_Written problem 1_
From the listing below, put the lines into a numbered list, leaving out blank lines. Begin at the line that contains "The image size is (895, 503)." and stop after the line that contains "pos(23,161)".
--- START OF Selected passage ---
Again, because those functions should be implemented in the same module as that of the generated DAG (dataproc_master_config = getattr(sys.modules[__name__], "get_dataproc_master_config", default_dataproc_master_config), ...), we need to create a customized DAG template that will allow us to implement those methods.

A good practice is to inject those configurations via the use of Terraform variables.

metadata/dags/templates/__custom_dataproc.py.j2
import json

from ai.starlake.job.airflow import AirflowStarlakeOptions
from ai.starlake.job.airflow.gcp import StarlakeDataprocWorkerConfig

clusters:dict = json.loads("""${clusters}""") # Terraform variable

# ...

def get_dataproc_worker_config(cluster_config_name: str, **kwargs):
    # lookup a specific configuration given the name of the cluster configuration
    worker_config = AirflowStarlakeOptions.get_context_var(cluster_config_name.upper().replace('-', '_'), clusters.get(cluster_config_name, None), options, deserialize_json=True)
    if worker_config:
        return StarlakeDataprocWorkerConfig(
            num_instances=int(worker_config.get('numWorkers', 0)),
            machine_type=worker_config.get('workerType', None),
            disk_type=None,
            disk_size=None,
            options=options,
            **kwargs
        )
--- END OF Selected passage ---
--- START OF Raw data ---
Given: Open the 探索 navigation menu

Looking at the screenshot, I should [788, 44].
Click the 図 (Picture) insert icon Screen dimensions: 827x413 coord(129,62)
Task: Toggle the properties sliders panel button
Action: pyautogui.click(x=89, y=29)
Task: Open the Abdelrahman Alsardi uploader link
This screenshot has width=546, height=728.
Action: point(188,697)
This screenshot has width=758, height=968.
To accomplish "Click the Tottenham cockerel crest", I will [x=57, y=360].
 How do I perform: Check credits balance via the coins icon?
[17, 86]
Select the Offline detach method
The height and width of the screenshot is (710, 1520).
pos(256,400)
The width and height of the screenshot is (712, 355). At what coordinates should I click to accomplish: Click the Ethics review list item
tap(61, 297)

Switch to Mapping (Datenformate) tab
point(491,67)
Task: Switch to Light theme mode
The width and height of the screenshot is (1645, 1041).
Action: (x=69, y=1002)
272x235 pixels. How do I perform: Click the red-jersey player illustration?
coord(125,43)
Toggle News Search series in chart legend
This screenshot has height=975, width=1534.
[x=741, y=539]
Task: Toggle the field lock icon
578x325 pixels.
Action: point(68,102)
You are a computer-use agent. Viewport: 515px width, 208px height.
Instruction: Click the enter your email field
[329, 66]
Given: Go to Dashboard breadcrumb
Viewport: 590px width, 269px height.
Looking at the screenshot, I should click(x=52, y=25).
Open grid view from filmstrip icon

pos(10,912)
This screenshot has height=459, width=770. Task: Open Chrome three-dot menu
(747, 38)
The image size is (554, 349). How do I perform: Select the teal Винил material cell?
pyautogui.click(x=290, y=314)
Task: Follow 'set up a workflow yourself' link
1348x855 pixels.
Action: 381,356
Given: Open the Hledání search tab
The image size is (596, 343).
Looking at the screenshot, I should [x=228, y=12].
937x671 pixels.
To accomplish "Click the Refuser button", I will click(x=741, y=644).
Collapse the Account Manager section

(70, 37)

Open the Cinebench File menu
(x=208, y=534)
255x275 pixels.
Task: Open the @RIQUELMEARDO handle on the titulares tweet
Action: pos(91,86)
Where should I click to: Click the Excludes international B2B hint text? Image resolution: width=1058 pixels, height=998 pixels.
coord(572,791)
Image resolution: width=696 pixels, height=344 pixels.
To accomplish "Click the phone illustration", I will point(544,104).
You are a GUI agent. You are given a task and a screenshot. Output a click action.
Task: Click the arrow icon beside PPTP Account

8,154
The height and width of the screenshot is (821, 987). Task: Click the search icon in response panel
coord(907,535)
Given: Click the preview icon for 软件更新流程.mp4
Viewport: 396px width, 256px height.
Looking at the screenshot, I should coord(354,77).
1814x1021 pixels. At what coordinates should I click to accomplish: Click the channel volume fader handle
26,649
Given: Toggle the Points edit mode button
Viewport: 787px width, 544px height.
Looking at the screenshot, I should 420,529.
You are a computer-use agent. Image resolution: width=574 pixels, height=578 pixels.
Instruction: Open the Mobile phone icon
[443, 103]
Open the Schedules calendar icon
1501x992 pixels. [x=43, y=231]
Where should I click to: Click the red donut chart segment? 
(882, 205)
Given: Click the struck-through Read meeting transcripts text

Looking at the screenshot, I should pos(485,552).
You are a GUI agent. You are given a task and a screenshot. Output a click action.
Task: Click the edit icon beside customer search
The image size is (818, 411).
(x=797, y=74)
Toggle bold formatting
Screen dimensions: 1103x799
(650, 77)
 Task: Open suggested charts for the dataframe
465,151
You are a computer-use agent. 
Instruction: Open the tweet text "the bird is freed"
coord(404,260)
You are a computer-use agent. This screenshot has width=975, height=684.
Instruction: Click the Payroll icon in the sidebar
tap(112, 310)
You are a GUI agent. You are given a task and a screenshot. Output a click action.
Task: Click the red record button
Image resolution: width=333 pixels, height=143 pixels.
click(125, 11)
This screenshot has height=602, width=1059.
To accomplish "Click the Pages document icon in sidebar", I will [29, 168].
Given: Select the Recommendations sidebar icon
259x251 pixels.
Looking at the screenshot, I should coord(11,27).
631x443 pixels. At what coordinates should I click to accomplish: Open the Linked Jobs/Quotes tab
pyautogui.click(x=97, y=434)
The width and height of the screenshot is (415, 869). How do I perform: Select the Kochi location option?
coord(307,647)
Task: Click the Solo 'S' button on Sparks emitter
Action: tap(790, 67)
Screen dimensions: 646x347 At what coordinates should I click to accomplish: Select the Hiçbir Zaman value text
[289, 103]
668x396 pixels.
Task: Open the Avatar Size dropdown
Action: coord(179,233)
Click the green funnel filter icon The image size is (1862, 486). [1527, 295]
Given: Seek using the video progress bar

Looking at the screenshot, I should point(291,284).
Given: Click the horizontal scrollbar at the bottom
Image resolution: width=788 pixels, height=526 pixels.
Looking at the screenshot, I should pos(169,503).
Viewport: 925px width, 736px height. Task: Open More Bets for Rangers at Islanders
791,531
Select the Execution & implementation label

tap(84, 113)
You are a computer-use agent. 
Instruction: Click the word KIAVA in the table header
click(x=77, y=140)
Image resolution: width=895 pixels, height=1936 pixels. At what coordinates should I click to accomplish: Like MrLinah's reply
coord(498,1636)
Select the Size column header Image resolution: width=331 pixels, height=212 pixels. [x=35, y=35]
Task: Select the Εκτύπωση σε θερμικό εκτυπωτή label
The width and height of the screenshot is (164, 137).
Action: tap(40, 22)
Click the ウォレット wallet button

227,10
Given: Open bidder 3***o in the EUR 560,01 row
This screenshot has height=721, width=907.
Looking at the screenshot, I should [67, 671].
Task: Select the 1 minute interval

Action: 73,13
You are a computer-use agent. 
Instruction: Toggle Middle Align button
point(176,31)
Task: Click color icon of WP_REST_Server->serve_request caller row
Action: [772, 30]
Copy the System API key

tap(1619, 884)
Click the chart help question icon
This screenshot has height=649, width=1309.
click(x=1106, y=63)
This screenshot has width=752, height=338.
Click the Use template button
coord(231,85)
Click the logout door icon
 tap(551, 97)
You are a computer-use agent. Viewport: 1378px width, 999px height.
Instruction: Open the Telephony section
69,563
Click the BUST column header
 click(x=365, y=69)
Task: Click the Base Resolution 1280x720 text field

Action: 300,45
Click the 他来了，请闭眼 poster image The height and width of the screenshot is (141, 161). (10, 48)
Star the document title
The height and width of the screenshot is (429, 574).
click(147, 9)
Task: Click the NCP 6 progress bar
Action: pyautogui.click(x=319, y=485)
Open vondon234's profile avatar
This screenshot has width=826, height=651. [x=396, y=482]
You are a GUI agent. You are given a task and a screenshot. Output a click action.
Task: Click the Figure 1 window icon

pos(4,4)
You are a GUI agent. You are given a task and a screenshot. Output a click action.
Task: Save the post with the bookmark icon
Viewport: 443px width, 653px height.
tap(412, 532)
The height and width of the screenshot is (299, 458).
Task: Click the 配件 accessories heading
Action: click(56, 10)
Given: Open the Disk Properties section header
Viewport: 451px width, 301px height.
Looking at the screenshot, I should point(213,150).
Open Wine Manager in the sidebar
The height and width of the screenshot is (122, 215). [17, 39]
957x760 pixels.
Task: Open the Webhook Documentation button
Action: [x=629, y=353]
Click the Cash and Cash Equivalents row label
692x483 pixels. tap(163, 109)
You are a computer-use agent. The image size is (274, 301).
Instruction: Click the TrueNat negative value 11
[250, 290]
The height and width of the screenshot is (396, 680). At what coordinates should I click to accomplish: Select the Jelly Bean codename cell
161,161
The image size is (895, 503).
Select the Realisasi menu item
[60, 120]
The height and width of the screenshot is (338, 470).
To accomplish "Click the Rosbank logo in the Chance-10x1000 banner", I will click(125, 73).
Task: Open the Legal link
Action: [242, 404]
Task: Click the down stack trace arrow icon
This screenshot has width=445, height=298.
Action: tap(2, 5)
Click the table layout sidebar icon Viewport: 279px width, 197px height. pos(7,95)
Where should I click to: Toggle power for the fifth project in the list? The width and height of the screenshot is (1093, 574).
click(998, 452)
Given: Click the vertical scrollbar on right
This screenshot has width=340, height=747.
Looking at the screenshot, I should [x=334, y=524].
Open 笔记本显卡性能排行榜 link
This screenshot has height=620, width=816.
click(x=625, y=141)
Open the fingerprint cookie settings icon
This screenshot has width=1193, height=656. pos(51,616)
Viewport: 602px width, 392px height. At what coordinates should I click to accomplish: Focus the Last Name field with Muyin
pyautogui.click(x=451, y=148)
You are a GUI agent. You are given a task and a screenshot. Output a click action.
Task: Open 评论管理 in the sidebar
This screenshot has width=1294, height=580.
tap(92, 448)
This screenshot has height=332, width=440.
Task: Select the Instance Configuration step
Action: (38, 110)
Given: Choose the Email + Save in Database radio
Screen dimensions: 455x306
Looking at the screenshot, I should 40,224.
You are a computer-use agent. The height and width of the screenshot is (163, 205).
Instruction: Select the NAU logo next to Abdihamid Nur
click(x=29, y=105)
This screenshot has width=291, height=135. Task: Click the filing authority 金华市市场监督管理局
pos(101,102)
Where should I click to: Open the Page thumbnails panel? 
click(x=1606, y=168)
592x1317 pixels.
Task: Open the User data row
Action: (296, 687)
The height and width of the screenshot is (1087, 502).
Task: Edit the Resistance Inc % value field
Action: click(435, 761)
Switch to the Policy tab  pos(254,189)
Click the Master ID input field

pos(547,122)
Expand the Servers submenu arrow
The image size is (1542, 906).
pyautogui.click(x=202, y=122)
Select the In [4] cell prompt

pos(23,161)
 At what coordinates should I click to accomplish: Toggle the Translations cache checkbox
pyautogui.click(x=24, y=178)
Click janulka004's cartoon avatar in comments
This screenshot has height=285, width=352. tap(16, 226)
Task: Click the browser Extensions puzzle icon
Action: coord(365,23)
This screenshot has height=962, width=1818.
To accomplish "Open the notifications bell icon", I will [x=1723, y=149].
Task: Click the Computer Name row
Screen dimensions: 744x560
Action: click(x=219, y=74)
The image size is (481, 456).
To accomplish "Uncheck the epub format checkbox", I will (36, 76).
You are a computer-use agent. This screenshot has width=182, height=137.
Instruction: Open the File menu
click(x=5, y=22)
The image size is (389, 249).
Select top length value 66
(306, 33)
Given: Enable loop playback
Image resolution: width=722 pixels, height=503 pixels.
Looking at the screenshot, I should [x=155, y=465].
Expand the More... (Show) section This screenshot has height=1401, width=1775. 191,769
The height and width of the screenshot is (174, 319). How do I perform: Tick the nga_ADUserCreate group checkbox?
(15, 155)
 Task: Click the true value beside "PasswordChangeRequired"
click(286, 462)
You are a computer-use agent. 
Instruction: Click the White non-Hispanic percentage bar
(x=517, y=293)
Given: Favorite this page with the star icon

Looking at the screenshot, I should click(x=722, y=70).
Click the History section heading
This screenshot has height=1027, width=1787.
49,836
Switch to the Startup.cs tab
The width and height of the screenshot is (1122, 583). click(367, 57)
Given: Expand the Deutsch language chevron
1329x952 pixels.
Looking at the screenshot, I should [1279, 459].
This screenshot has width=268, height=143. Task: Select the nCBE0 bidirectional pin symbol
--- END OF Raw data ---
_Written problem 2_
Continue the excerpt on the custom Dataproc DAG template from the point where it stops.

_Written reply 1_
1. The image size is (895, 503).
2. Select the Realisasi menu item
3. [60, 120]
4. The height and width of the screenshot is (338, 470).
5. To accomplish "Click the Rosbank logo in the Chance-10x1000 banner", I will click(125, 73).
6. Task: Open the Legal link
7. Action: [242, 404]
8. Task: Click the down stack trace arrow icon
9. This screenshot has width=445, height=298.
10. Action: tap(2, 5)
11. Click the table layout sidebar icon Viewport: 279px width, 197px height. pos(7,95)
12. Where should I click to: Toggle power for the fifth project in the list? The width and height of the screenshot is (1093, 574).
13. click(998, 452)
14. Given: Click the vertical scrollbar on right
15. This screenshot has width=340, height=747.
16. Looking at the screenshot, I should [x=334, y=524].
17. Open 笔记本显卡性能排行榜 link
18. This screenshot has height=620, width=816.
19. click(x=625, y=141)
20. Open the fingerprint cookie settings icon
21. This screenshot has width=1193, height=656. pos(51,616)
22. Viewport: 602px width, 392px height. At what coordinates should I click to accomplish: Focus the Last Name field with Muyin
23. pyautogui.click(x=451, y=148)
24. You are a GUI agent. You are given a task and a screenshot. Output a click action.
25. Task: Open 评论管理 in the sidebar
26. This screenshot has width=1294, height=580.
27. tap(92, 448)
28. This screenshot has height=332, width=440.
29. Task: Select the Instance Configuration step
30. Action: (38, 110)
31. Given: Choose the Email + Save in Database radio
32. Screen dimensions: 455x306
33. Looking at the screenshot, I should 40,224.
34. You are a computer-use agent. The height and width of the screenshot is (163, 205).
35. Instruction: Select the NAU logo next to Abdihamid Nur
36. click(x=29, y=105)
37. This screenshot has width=291, height=135. Task: Click the filing authority 金华市市场监督管理局
38. pos(101,102)
39. Where should I click to: Open the Page thumbnails panel? 
40. click(x=1606, y=168)
41. 592x1317 pixels.
42. Task: Open the User data row
43. Action: (296, 687)
44. The height and width of the screenshot is (1087, 502).
45. Task: Edit the Resistance Inc % value field
46. Action: click(435, 761)
47. Switch to the Policy tab  pos(254,189)
48. Click the Master ID input field
49. pos(547,122)
50. Expand the Servers submenu arrow
51. The image size is (1542, 906).
52. pyautogui.click(x=202, y=122)
53. Select the In [4] cell prompt
54. pos(23,161)

_Written reply 2_
    else:
        return None

# additional dataproc cluster properties
dataproc_cluster_properties = {
    "spark:spark.driver.maxResultSize": "15360m",
    "spark:spark.driver.memory": "30720m",
}

metadata/dags/templates/custom_scheduled_task_dataproc.py.j2
# our customized DAG template for data transformation using dataproc

{% include 'dags/templates/__custom_jobs.py.j2' %} # specific code to inject jobs parameters
{% include 'dags/templates/__custom_dataproc.py.j2' %} # specific code to customize the configuration of our dataproc cluster
{% include 'templates/dags/transform/scheduled_task_dataproc.py.j2' %} # the base Starlake DAG template that needs to be extended

metadata/dags/custom_transform_dataproc.yml
---
# norm_dataproc_domain.sl.yml our DAG configuration using our customized DAG template

dag:
  comment: "dag for transforming tables for domain {\{domain\}} with dataproc" # will appear as a description of the dag
  template: "custom_scheduled_task_dataproc.py.j2" # the dag template to use
  filename: "{\{domain\}}_norm_dataproc.py" # the relative path to the outputDir specified as a parameter of the `dag-generate` command where the generated dag file will be copied
  options:
    sl_env_var: "{\"SL_ROOT\": \"${root_path}\", \"SL_DATASETS\": \"${root_path}/datasets\", \"SL_TIMEZONE\": \"Europe/Paris\"}"

    dataproc_name: "${dataproc_name}"
    dataproc_project_id: "${project_id}"
    dataproc_region: "${region}"
    dataproc_subnet: "${subnet}"
    dataproc_service_account: "${dataproc_service_account}"
    dataproc_image_version: "${dataproc_image_version}"
    dataproc_master_machine_type: "${dataproc_master_machine_type}"
    dataproc_worker_machine_type: "${dataproc_worker_machine_type}"
    dataproc_num_workers: "${dataproc_num_workers}"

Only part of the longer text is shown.